Advertised stock is now rising faster than demand across the combined capital cities. Nikki Short
Over the four weeks ended August 13, the number of new listings across the combined capital cities jumped 11.8 per cent above the five-year average, and were up 1.5 per cent compared to a year ago.
Tim Lawless, CoreLogic research director, said the sharp rise in new listings was likely fuelled by vendors looking to take advantage of the recent rapid price increases, as well as those that needed to sell due to financial distress.
New stock in Sydney surged 22.6 per cent compared to the five-year average and climbed 10.9 per cent over the year.
In Melbourne, fresh listings jumped 25.5 per cent compared to the five-year average, and rose 9.7 per cent higher compared to a year ago.
The hefty increase in new listings has lifted the total number of advertised stock on the market, indicating supply is now outpacing demand, according to Mr Lawless.
“As the flow of new listings gathers some pace, demand hasn’t quite kept pace. This means there are more new listings being added to the market than buyers can absorb,” he said.
“The overall available supply levels are starting to rise for the first time in quite some time, which is good news for buyers.
“It also sends a warning sign that we might be seeing an early rebalancing between supply and demand … we know that that imbalance is really the key factor in supporting price growth.”
Over the past four weeks ended August 13, total advertised stock jumped 5.3 per cent in Sydney, rose by 4.4 per cent in Melbourne and climbed by 4.3 per cent in Canberra. Across the combined capitals, total listings rose by 2.2 per cent.
Some areas in Victoria, such as Ballarat, Surf Coast and Melton, are already seeing total stock rising by up to 61.3 per cent above the five-year average in the past four weeks.
Pre-listings activity by selling agents on the CoreLogic’s RP Data platform points to further increases in stock over the coming months.
In the past four weeks, agent activity nationwide rose 14.8 per cent higher than at the same time last year, and 31 per cent above levels in 2019.
Thomas McGlynn, Sydney-based selling agent and chief executive of BresicWhitney, said the group’s listings have already risen by 50 per cent compared to pre-pandemic.

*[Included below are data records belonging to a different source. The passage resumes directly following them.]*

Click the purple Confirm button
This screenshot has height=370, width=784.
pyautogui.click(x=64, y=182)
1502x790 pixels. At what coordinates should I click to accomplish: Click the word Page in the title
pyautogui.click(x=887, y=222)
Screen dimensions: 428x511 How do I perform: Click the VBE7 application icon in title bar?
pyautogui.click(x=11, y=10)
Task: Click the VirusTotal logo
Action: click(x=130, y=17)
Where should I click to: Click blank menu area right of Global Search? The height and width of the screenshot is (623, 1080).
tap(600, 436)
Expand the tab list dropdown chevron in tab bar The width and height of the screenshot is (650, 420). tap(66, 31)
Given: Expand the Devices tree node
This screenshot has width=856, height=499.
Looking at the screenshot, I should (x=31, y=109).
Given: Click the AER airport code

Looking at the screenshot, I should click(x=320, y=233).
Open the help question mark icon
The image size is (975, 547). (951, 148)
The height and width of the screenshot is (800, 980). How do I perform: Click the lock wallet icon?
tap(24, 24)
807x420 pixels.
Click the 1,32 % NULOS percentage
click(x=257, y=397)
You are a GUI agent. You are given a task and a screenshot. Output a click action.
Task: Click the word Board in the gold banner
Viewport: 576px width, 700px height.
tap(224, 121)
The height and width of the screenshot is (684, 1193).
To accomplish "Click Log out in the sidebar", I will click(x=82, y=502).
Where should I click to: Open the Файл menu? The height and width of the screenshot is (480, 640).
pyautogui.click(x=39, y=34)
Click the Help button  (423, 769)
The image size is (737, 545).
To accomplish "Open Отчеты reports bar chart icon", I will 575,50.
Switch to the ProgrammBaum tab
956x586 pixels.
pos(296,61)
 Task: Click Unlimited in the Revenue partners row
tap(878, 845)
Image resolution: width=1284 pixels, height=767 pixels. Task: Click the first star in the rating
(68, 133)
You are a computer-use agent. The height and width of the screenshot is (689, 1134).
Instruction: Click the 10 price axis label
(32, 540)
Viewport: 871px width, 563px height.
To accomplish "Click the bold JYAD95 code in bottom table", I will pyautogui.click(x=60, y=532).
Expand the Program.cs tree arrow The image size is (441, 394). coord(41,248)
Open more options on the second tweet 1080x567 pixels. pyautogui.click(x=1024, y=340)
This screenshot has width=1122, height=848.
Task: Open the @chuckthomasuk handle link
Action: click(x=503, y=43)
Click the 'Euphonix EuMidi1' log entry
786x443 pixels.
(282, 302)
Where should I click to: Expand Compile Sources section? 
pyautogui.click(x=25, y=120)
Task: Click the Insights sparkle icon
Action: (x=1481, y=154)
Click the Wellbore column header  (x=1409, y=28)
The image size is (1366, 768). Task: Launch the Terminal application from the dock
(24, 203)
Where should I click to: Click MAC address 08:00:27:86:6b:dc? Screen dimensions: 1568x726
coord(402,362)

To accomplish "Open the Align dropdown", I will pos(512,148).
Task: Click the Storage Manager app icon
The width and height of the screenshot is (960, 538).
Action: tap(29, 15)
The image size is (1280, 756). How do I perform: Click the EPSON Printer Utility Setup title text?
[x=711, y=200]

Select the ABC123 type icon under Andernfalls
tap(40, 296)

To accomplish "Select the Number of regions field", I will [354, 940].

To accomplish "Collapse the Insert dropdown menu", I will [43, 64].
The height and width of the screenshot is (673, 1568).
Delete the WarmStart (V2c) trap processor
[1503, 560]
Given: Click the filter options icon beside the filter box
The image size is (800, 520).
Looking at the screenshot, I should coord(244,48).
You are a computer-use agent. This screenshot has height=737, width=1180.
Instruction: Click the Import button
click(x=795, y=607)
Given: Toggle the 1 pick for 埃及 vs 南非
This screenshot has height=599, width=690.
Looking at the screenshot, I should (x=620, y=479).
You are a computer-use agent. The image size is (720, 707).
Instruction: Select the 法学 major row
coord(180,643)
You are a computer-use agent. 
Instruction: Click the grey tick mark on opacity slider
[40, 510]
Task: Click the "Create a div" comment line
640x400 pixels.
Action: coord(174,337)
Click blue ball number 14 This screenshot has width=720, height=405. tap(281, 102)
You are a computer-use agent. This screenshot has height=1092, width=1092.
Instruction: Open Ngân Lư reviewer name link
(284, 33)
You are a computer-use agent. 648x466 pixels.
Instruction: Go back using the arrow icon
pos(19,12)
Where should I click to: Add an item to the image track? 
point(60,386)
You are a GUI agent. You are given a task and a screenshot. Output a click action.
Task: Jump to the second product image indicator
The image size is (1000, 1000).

“I think we’re probably going to have the highest volume of properties listed on our website this spring since the start of COVID,” he said.
“We’ve already seen listings double in many parts of inner Sydney over the past two months, which means more competitive selling conditions.”
Mr Lawless said the rapid rate of price growth recorded since February would moderate further as more supply hit the market.
”I don’t think demand will increase at the same rate as fresh supply does,” he said.
“Consumer sentiment is very low at the moment, and there’s a really close relationship between sentiment levels and market activity.
“Borrowing capacity is down 20 per cent to 25 per cent, and lenders are still cautious about lending on high debt-to-income ratios. For those reasons, I don’t see demand rising as quickly as listing numbers might.”
Despite this, ANZ believes house prices nationwide could rise 5 to 6 per cent this year, before slowing to around 3 per cent next year.
“The impacts of housing shortages and tight rental vacancies are currently outweighing the impacts of cash rate increases,” wrote Adelaide Timbrell, ANZ senior economist.
“Forward indicators, including housing finance approvals and auction clearance rates, suggest further housing price increases in the near term.”
Sydney house prices are forecast to rise 9 per cent this year, Melbourne and Brisbane to lift by 4 per cent, and Adelaide and Perth by 6 per cent. Hobart is set to fall by 4 per cent, Darwin to drop by 1 per cent and Canberra to post zero growth.